The game world is described as open, but it’s actually very limited – the landscapes are beautiful, but you’re nearly always restricted to narrow pathways. There is very little of the joyous bounding across the landscape that characterises a truly open game world. That’s reflected in the maps – a series of tiny, discrete discs that are pretty much useless for anything.

Its biggest strength, aside from offering an accessible role-playing experience to newcomers to the genre, is probably that it really does feel like role-playing. In many RPGs the main character is little more than a cursor that you move around the screen. To an extent that’s true of your avatar in this game (the customisation options are very limited), but what truly takes you into the role is the interaction with other characters (silly as it can be), and especially with your family. Playing as a female character, I picked up a husband quite early on; you realise the game has something special to it once find yourself thinking, “I must go and see my husband” or “Why isn’t my husband wearing the new shirt I gave him?”

But its most innovative elements are also its most ludicrous – you can walk up to almost any stranger, and (as long as they swing the right way) get a proposal of marriage out of them after five minutes of farting, whistling and sock puppetry. You can take a job to pay the bills, but a well-qualified bartender can earn enough in a single night to buy the entire pub. You can get married, but even if your spouse is ready to divorce you for a lack of sex you will struggle to do anything about it until you buy a special book which teaches you how to say “Come back to my place”. You carry on earning rent from the properties you own, even when the Xbox is off – but as a result the best way to progress is often to stop playing!

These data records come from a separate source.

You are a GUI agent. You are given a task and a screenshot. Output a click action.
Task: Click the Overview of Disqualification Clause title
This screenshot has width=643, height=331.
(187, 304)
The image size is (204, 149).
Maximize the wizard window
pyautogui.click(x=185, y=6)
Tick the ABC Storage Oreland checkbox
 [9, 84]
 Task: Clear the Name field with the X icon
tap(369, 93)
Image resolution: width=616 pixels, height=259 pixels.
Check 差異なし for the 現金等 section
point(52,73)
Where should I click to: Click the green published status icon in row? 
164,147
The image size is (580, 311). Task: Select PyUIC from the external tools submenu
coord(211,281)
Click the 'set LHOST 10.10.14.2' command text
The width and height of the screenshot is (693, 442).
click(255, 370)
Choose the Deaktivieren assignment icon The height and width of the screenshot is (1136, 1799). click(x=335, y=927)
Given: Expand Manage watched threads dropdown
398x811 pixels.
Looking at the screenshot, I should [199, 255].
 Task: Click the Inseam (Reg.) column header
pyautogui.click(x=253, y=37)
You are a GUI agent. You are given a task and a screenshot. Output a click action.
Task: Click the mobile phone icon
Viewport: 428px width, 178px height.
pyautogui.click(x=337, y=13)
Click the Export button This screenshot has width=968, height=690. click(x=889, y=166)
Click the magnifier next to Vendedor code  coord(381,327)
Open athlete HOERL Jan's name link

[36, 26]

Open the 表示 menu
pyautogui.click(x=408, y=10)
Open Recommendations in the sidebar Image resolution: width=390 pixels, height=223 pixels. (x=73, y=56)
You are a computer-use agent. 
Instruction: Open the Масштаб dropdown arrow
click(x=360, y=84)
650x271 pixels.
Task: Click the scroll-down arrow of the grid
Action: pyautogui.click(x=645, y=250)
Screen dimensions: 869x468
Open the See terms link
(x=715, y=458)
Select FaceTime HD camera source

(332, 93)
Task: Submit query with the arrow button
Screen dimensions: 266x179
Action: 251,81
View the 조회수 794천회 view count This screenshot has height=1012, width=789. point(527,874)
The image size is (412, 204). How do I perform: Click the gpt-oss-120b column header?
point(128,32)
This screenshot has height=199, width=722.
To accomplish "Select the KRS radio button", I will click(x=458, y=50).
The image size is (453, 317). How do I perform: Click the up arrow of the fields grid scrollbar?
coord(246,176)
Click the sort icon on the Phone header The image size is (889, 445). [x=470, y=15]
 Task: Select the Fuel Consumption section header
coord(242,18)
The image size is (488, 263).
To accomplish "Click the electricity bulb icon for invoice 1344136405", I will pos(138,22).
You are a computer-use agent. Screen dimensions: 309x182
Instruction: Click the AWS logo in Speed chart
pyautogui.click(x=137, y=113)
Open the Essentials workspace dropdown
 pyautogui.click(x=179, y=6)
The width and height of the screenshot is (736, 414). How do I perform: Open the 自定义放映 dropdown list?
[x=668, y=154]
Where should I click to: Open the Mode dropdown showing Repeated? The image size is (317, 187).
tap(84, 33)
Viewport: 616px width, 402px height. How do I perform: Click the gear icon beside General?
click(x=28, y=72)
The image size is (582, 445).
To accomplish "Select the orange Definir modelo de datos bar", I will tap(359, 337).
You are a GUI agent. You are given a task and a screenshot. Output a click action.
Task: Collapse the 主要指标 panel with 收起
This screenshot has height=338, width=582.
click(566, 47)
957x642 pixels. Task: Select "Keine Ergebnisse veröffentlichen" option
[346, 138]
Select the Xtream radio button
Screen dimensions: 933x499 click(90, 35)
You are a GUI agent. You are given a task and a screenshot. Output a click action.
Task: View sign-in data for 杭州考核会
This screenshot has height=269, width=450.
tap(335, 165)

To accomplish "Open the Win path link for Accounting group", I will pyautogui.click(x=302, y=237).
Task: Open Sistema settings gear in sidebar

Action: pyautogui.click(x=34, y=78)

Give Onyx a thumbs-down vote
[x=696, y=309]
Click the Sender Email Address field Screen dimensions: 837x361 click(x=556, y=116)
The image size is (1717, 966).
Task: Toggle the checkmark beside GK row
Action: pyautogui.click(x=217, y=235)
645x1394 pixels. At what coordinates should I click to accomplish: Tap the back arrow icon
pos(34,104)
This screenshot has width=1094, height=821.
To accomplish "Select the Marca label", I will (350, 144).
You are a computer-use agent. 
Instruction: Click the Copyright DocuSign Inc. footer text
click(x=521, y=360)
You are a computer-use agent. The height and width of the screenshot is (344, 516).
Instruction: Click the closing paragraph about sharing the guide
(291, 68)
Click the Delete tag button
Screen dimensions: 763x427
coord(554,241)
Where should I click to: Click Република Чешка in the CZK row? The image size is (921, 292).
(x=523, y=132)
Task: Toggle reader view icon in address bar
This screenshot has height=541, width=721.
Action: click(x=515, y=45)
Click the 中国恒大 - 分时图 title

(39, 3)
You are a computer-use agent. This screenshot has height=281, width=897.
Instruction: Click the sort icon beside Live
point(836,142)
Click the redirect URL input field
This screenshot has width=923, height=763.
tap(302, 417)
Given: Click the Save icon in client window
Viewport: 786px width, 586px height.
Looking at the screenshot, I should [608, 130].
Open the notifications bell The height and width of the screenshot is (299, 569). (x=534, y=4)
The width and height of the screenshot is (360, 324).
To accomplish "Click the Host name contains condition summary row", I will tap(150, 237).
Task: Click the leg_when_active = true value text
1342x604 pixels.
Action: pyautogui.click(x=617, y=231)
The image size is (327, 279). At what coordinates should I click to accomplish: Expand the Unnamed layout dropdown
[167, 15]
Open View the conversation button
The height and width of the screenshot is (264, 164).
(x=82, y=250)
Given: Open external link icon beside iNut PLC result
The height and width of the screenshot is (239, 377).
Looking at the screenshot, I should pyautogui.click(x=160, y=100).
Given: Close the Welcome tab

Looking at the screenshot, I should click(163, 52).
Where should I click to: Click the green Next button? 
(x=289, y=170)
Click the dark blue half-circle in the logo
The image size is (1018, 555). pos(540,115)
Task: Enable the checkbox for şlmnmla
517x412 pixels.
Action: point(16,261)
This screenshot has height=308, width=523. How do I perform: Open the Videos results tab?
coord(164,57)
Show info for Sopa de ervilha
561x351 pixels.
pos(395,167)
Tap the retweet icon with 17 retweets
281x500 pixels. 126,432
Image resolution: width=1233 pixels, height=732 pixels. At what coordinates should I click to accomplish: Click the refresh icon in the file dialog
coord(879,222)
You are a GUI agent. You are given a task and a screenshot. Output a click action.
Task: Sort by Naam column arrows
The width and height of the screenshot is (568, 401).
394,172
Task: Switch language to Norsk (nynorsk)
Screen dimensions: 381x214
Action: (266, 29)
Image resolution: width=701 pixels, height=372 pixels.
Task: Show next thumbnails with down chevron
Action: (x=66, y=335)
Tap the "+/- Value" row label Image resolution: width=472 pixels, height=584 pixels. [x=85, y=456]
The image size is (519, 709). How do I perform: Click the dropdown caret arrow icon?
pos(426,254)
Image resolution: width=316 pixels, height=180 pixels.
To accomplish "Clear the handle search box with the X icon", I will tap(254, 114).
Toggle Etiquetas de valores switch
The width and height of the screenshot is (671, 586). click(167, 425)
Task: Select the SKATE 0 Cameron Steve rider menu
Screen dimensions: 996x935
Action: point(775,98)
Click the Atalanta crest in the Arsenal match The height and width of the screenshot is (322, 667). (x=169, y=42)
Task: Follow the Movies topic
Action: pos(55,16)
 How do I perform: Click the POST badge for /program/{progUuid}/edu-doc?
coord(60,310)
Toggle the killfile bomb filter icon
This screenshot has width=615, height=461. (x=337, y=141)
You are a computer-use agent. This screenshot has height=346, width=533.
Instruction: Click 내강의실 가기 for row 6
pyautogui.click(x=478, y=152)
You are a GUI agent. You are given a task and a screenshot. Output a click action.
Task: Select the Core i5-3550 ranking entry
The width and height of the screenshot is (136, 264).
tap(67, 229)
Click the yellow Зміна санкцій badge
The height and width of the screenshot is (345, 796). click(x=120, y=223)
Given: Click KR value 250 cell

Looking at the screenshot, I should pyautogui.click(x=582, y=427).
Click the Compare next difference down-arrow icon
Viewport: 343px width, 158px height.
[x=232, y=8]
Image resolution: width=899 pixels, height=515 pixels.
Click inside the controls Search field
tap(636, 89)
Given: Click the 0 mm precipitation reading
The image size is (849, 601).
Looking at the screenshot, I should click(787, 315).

The game is already notorious for some of its bugs. (Listen to the abbot when he’s talking to you – if you don’t the game is said to break entirely!) I was hit by only one, but it was a heartbreaker: my daughter wandered into a dangerous cave, but wouldn’t follow me out, and when I tried to go back in to get her the mission reset. After several attempts I had to leave her there to be feasted on by goblins, after which the game criticised my parenting skills. I still haven’t been home to face my husband. (Though my three wives have been very consoling, both individually and in concert.)

Overall, a great rental: it’s good fun, but you’ll have seen most that it has to offer after a week or so of playing it.